In [1]:
%matplotlib inline
import numpy as np
import pandas as pd
import torch
import torch.nn as nn
import torch.nn.functional as F
import os
import matplotlib.pyplot as plt
import collections
import torch.distributions as tdists
import math
from misc_funcs import indexes, get_samples
from tabular_dataset import TabularDataset
import seaborn as sns
from torch.autograd import grad as torch_grad
import ot
import pandas as pd

plt.rcParams.update({'font.size': 13})
plt.rc("axes", labelsize=18)
plt.rc("axes", titlesize=21)
plt.rc("legend", fontsize=18)

LabelledData = collections.namedtuple("LabelledData",["x","y"])

In [2]:
#import data
DATASET_PATH = './datasets/aero/'
DATASET_NAME = 'TwrBsMyt_ST_DEL'
CHANNEL_NAME = 'TwrBsMyt_[kN-m] ST_DEL'
# For saving plots
PLOT_PATH = './plots_server'
PLT_DATASET_NAME = 'aero_TwrBsMyt_ST_DEL'


# path for saving parameters of model
PARAM_PATH = './param_best'
FILE_NAME = 'aero_wcgan'

#CHANGE DIMENSIONS OF DATA ACCORDINGLY
X_DIM = 3
Y_DIM = 1
dataset_dir = os.path.join(DATASET_PATH,DATASET_NAME)
assert os.path.exists(dataset_dir),("dataset folder {} does not exist".format(dataset_dir))

splits = {}
scatter_plot = 0

for split in ("train","test","val"):
    data_path = os.path.join(dataset_dir,"{}.csv".format(split))
    assert os.path.exists(data_path),"data file {} does not exist".format(data_path)
    
    data = np.genfromtxt(data_path,delimiter=",")
    if scatter_plot:
        plt.figure
        plt.scatter(data[:,:1],data[:,1:], c='k')
        plt.xlabel("x")
        plt.ylabel('y')
        plt.title(split)
        plt.show()
    torch_data = torch.tensor(data, device="cpu").float()
    splits[split] = LabelledData(x=torch_data[:,:X_DIM],y=torch_data[:,X_DIM:])
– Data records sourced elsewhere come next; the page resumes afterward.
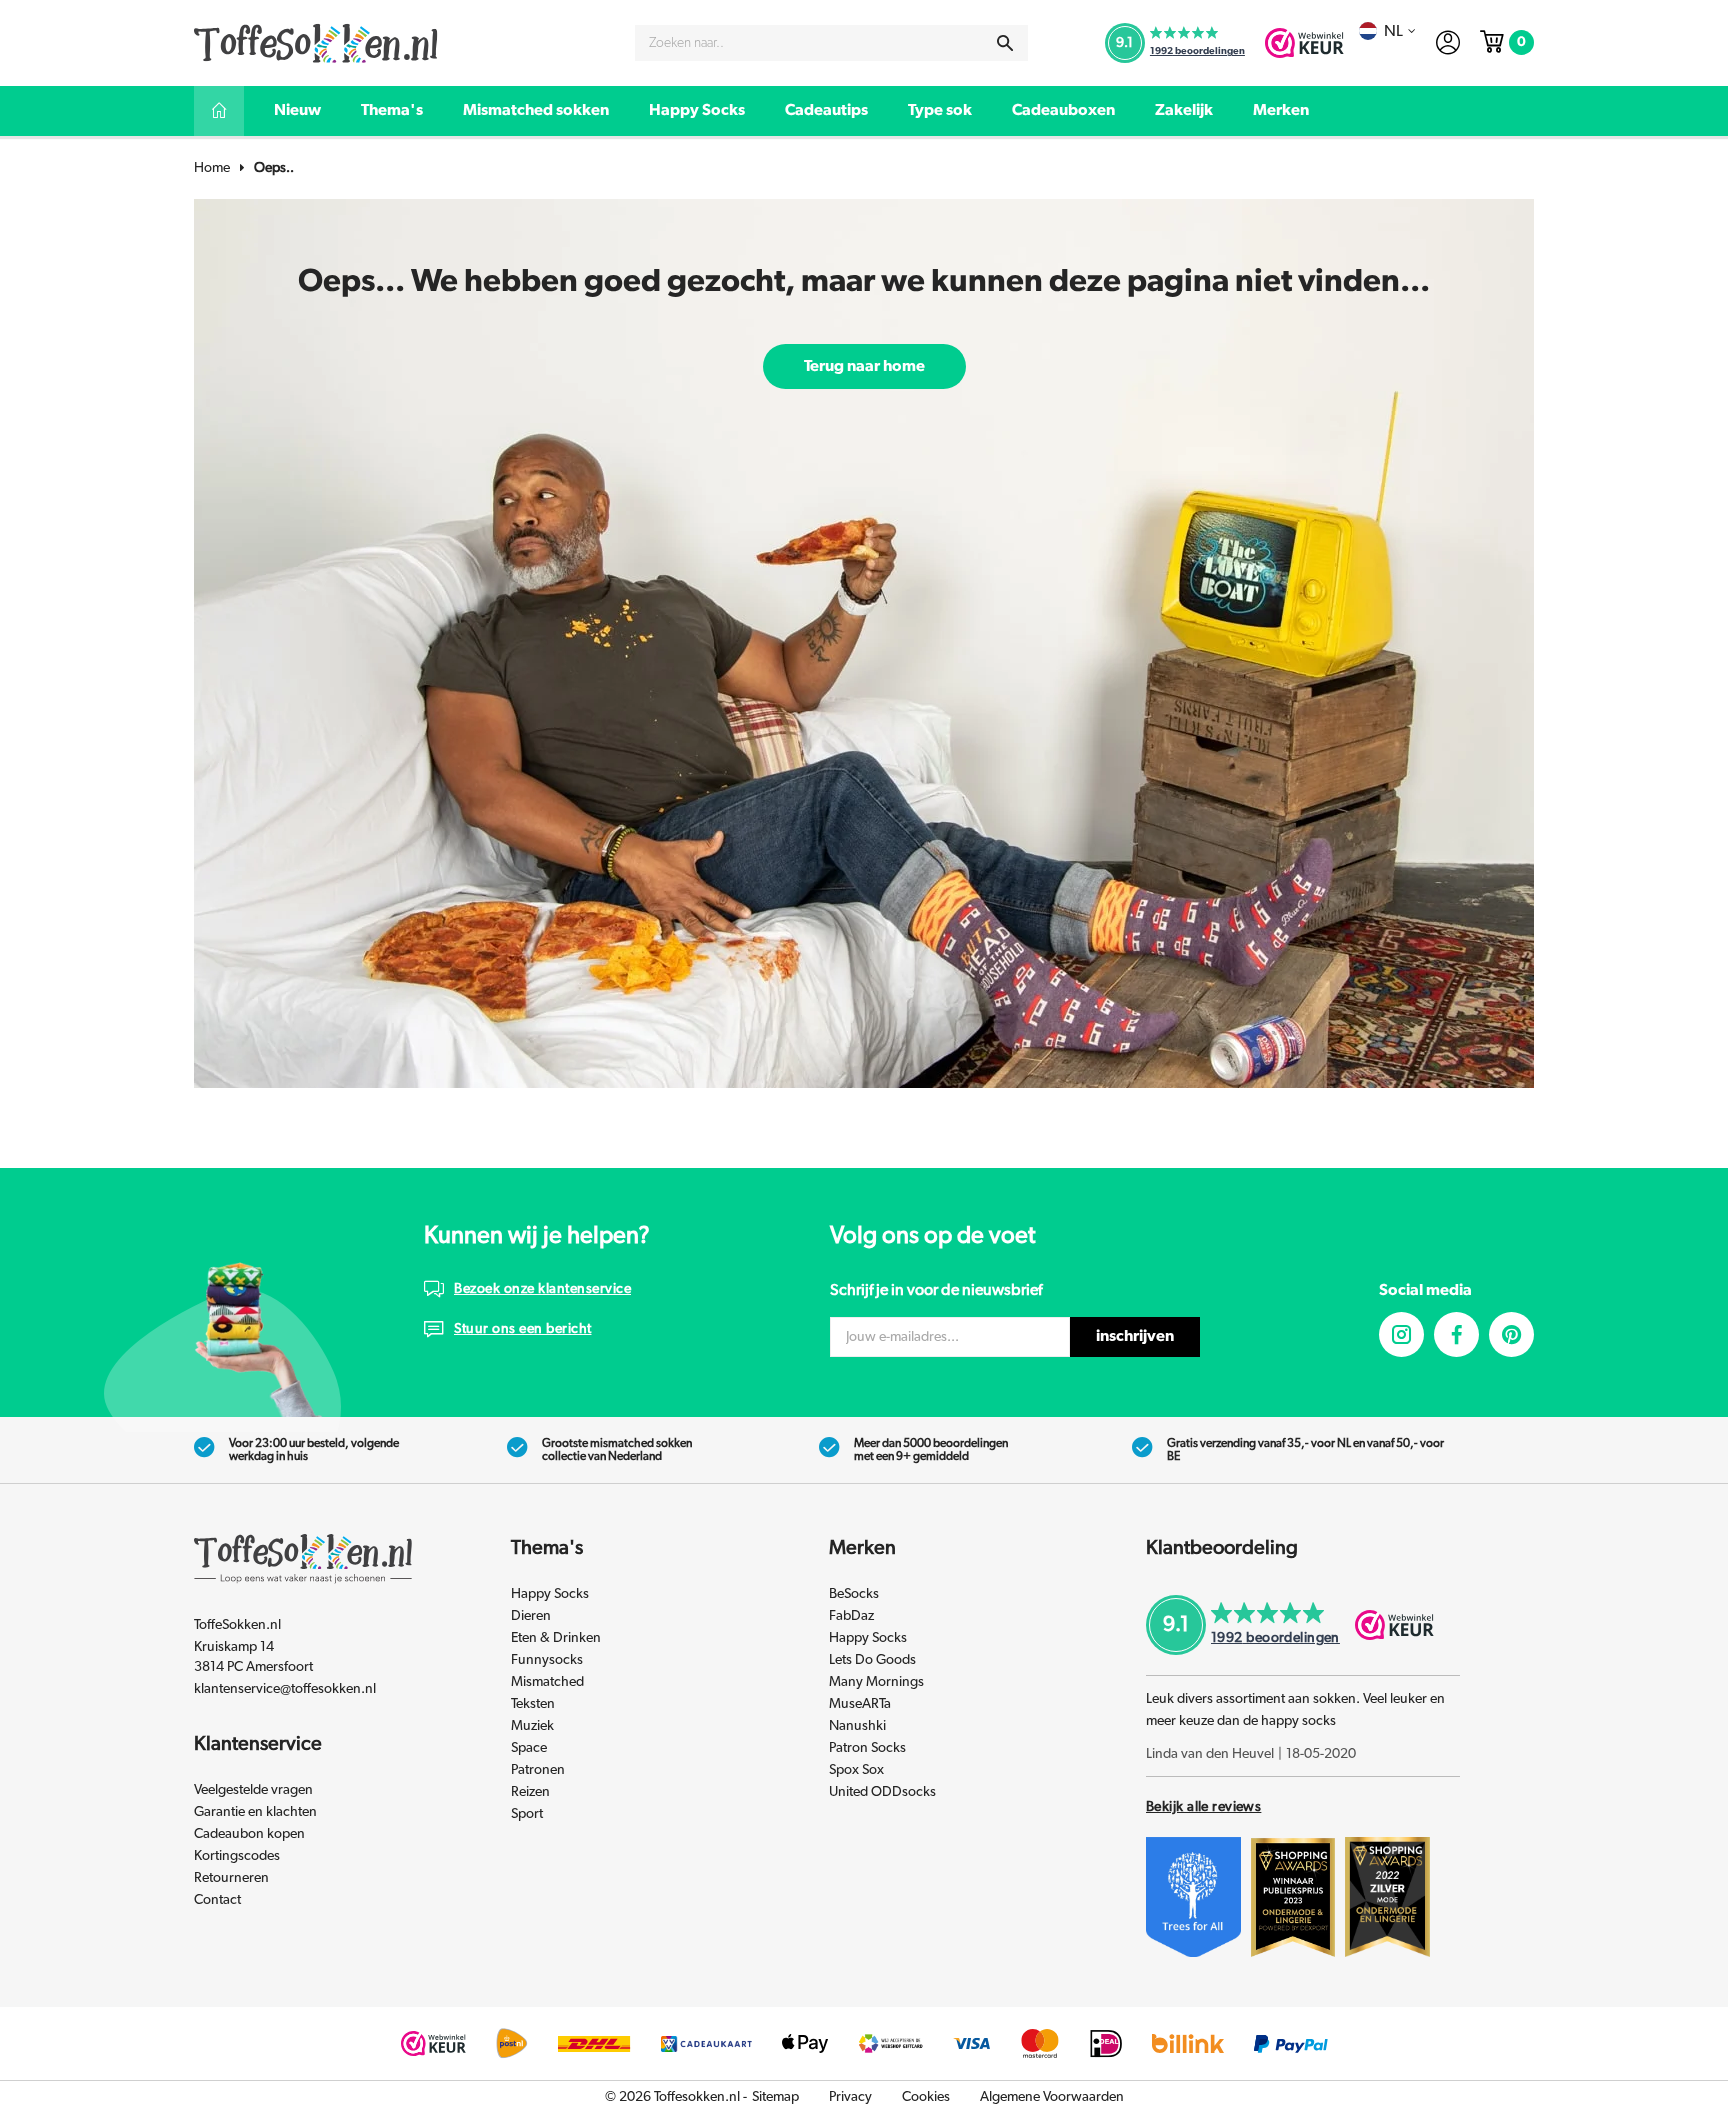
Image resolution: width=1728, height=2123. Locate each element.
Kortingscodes (237, 1856)
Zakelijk (1184, 110)
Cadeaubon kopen (249, 1834)
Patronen (538, 1770)
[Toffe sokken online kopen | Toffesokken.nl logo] (316, 42)
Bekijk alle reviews (1203, 1807)
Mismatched (547, 1682)
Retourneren (231, 1878)
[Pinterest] (1511, 1334)
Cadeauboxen (1063, 110)
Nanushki (857, 1726)
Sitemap (775, 2097)
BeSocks (854, 1594)
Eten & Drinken (556, 1638)
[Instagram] (1401, 1334)
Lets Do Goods (872, 1660)
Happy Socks (697, 110)
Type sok (940, 110)
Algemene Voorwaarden (1052, 2097)
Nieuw (297, 110)
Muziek (532, 1726)
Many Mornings (876, 1682)
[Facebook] (1456, 1334)
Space (529, 1748)
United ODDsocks (882, 1792)
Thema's (392, 110)
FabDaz (851, 1616)
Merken (1281, 110)
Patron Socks (867, 1748)
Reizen (530, 1792)
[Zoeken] (1005, 43)
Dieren (531, 1616)
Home (212, 168)
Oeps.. (274, 168)
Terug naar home (864, 366)
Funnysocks (547, 1660)
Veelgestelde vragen (253, 1790)
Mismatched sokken (536, 110)
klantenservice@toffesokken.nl (285, 1689)
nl (1393, 31)
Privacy (850, 2097)
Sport (527, 1814)
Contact (217, 1900)
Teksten (533, 1704)
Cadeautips (826, 110)
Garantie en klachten (255, 1812)
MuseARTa (860, 1704)
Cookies (926, 2097)
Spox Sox (856, 1770)
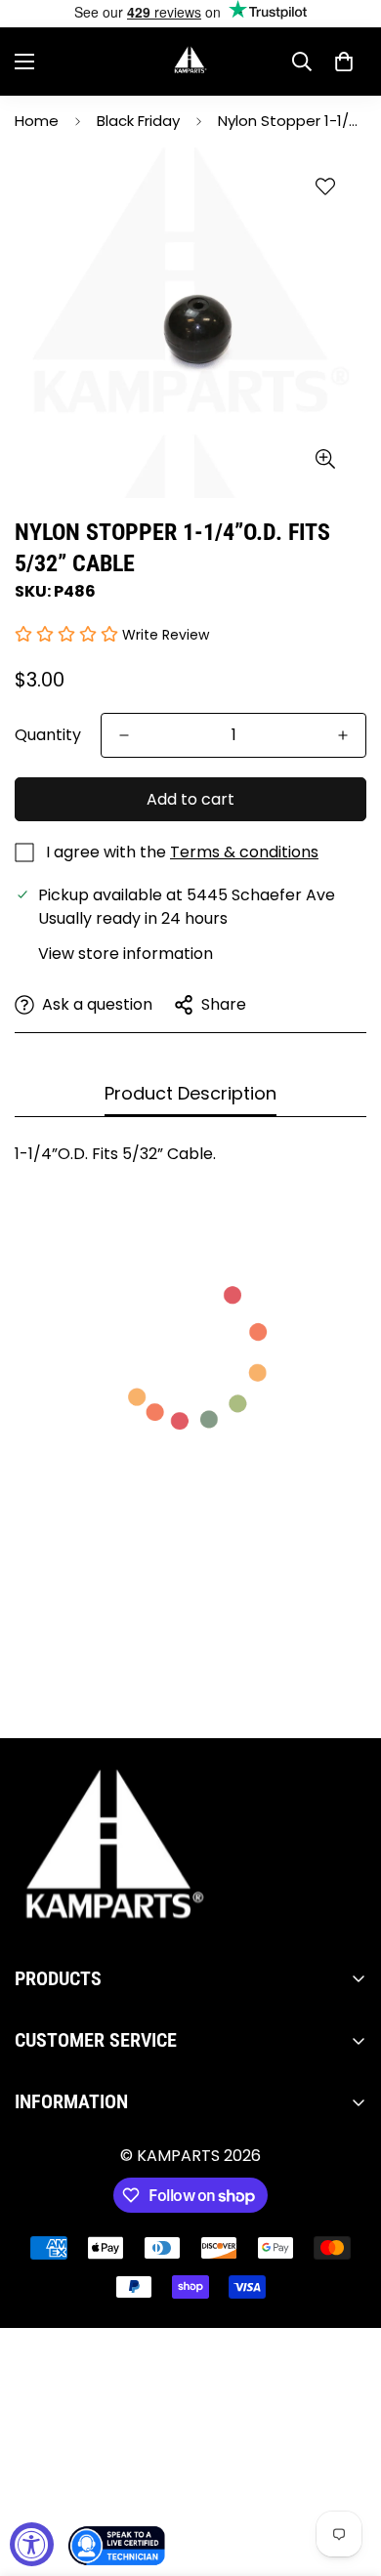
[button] (343, 61)
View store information (125, 953)
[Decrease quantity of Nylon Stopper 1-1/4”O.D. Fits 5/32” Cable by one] (124, 735)
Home (37, 120)
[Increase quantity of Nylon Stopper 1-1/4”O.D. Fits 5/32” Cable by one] (342, 735)
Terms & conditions (244, 852)
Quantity (48, 735)
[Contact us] (117, 2545)
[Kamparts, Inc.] (191, 61)
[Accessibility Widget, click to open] (32, 2544)
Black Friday (138, 120)
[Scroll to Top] (345, 2472)
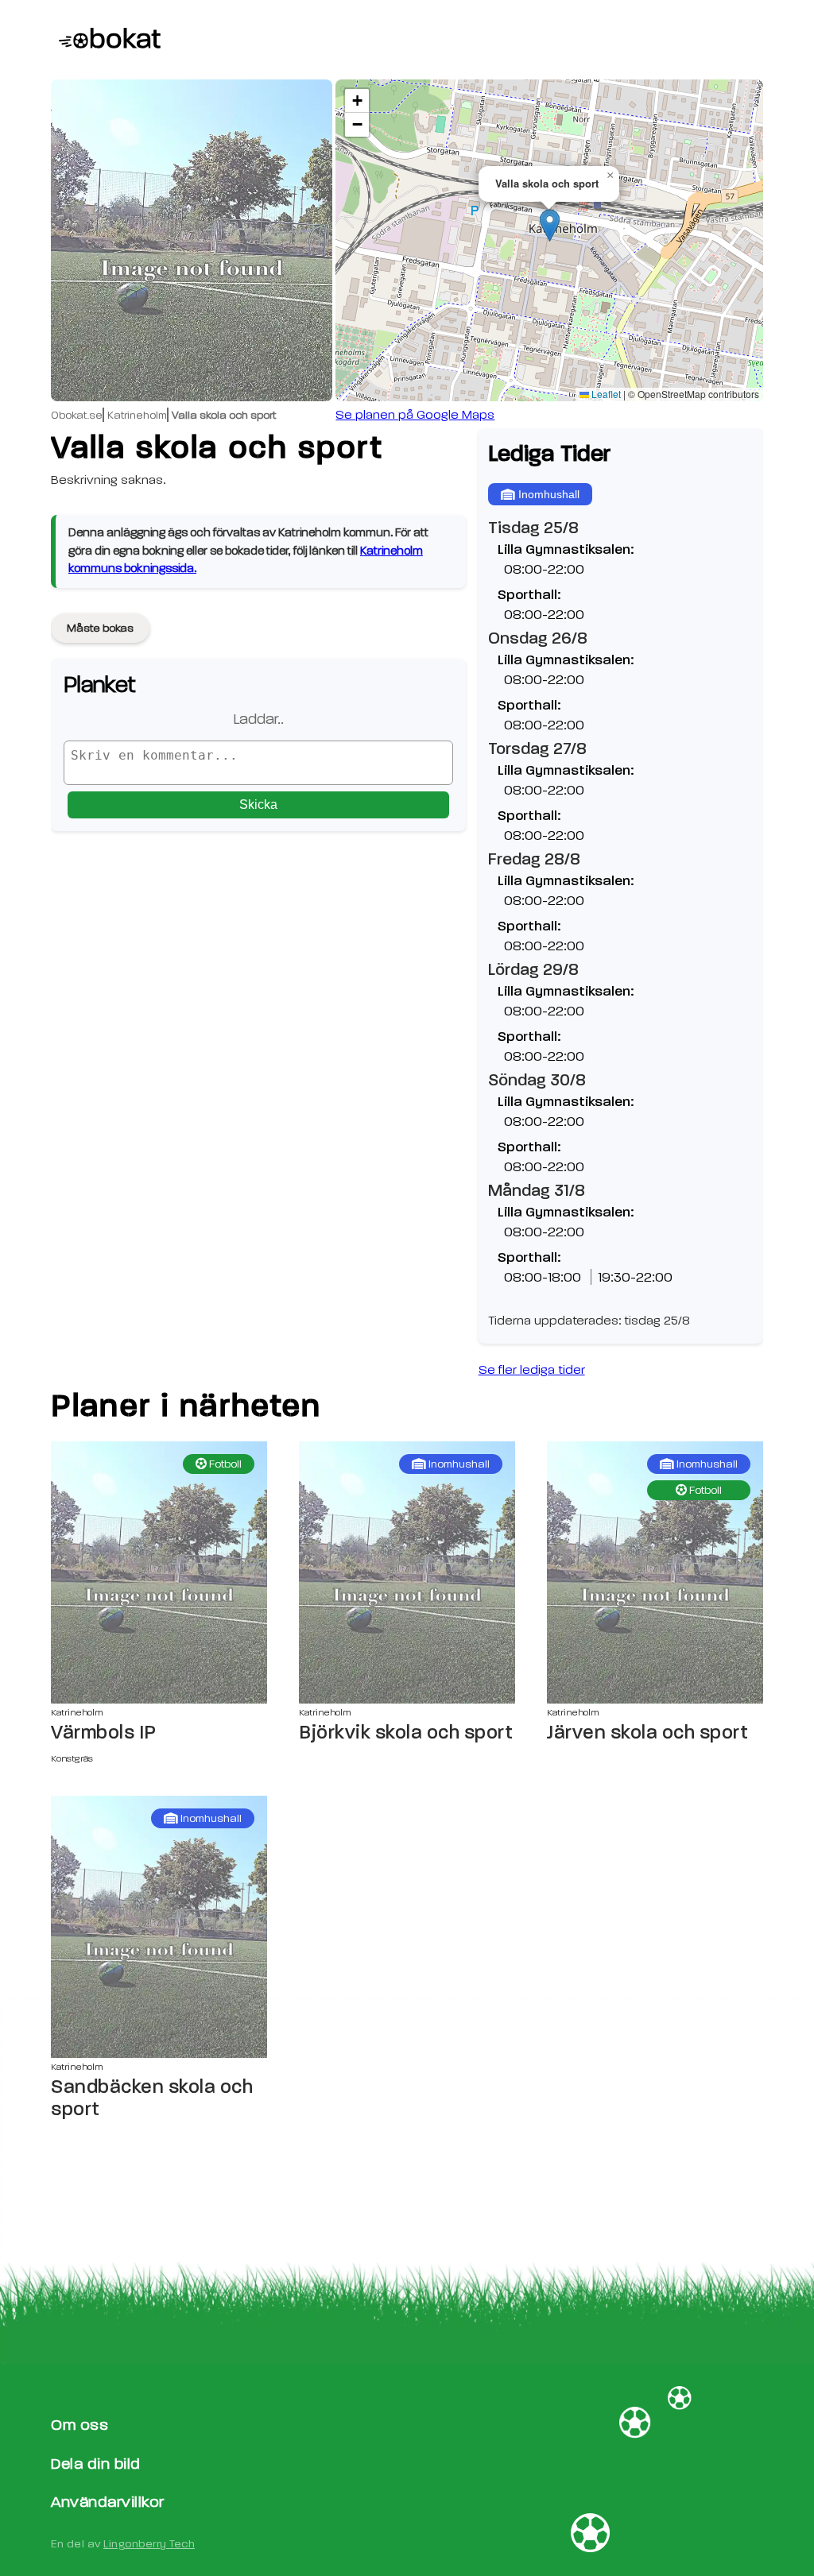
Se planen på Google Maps (414, 415)
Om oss (79, 2424)
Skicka (258, 804)
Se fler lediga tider (532, 1370)
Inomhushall (548, 494)
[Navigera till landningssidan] (106, 39)
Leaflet (605, 393)
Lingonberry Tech (149, 2544)
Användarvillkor (108, 2502)
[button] (550, 225)
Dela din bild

train_data = splits["train"]
val_data = splits['val']
test_data = splits['test']

# train_tab = TabularDataset(train_data)
# train_tab[0]

In [3]:
# import raw data
df_test = pd.read_csv("datasets/aero/raw_data/test/data_raw.dat", header = 0, index_col = 0)
aero_test_raw = df_test.loc[:, ["URef", "PLExp", "IECturbc", CHANNEL_NAME]]
test_raw = LabelledData(x= aero_test_raw.to_numpy()[:,:X_DIM],y = aero_test_raw.to_numpy()[:,X_DIM:])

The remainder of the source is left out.